O prejuízo e vingança do espírito crítico
“E Mical, a filha de Saul, não teve filhos, até ao dia da sua morte” (2 Sam. 6:23).
David estava em êxtase quando ele trouxe a arca para Jerusalém e quando ela foi colocada na tenda que ele tinha preparado especialmente para ela. Percebendo que esta era uma das suas maiores conquistas e um dos momentos mais gloriosos da sua carreira, o rei dançou perante o Senhor com toda a sua energia. A sua esposa, Mical, ridicularizou-o por aquilo que ela pensava ser um comportamento vergonhoso. Como resultado directo da sua atitude crítica, ela não teve filhos, até ao dia da sua morte.
Aprendemos com isto que um espírito crítico produz esterilidade. É claro que, quando dizemos isto não estamos a falar da crítica construtiva. Se a crítica é verdadeira, devemos acolhê-la e tirar proveito dela. Há poucos amigos na vida que nos amam o suficiente para nos criticarem construtivamente.
Porém, a crítica destrutiva pode ser devastadora. Pode destruir a obra de Deus na vida de alguém, e pode desfazer progressos de anos em poucos minutos.
No incidente envolvendo David, a arca representa Cristo e a arca colocada no seu lugar em Jerusalém, fala de Cristo entronizado no coração humano. Quando isso acontece, o crente cheio do Espírito não pode deixar de manifestar a sua exuberância e entusiasmo. Isso muitas vezes desperta a hostilidade dos incrédulos e, por vezes, o desprezo de outros Cristãos. Mas esse espírito crítico leva inevitavelmente à esterilidade.
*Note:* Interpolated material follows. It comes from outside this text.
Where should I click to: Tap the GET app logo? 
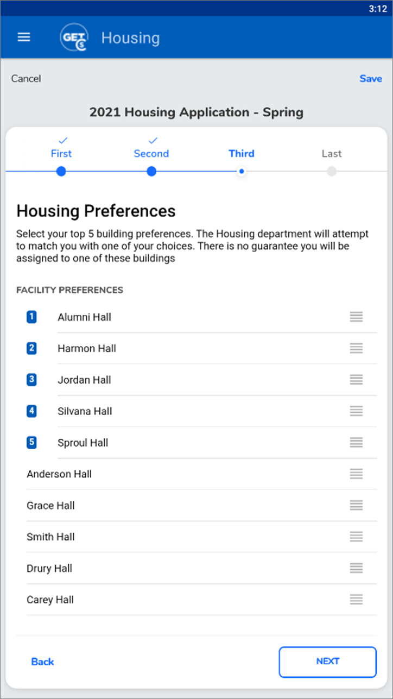pos(74,37)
A crítica pode levar à esterilidade não só de uma vida individual, como também de uma assembleia local. Tomemos, por exemplo, uma comunhão onde os jovens são submetidos a uma torrente constante de críticas. Eles são censurados pelo modo de vestir, pelo seu estilo de cabelo, pelas suas orações públicas, pela sua música. Em vez de ensiná-los com paciência, a liderança espera que eles sejam imediatamente adultos. Os jovens afastam-se logo para comunhões mais agradáveis, e a assembleia fica a morrer na videira.
Ponhamo-nos de sobreaviso com o exemplo de Mical, a saber, que a censura não só prejudica as suas vítimas, como se vinga de quem a pratica. Essa vingança é a aridez espiritual.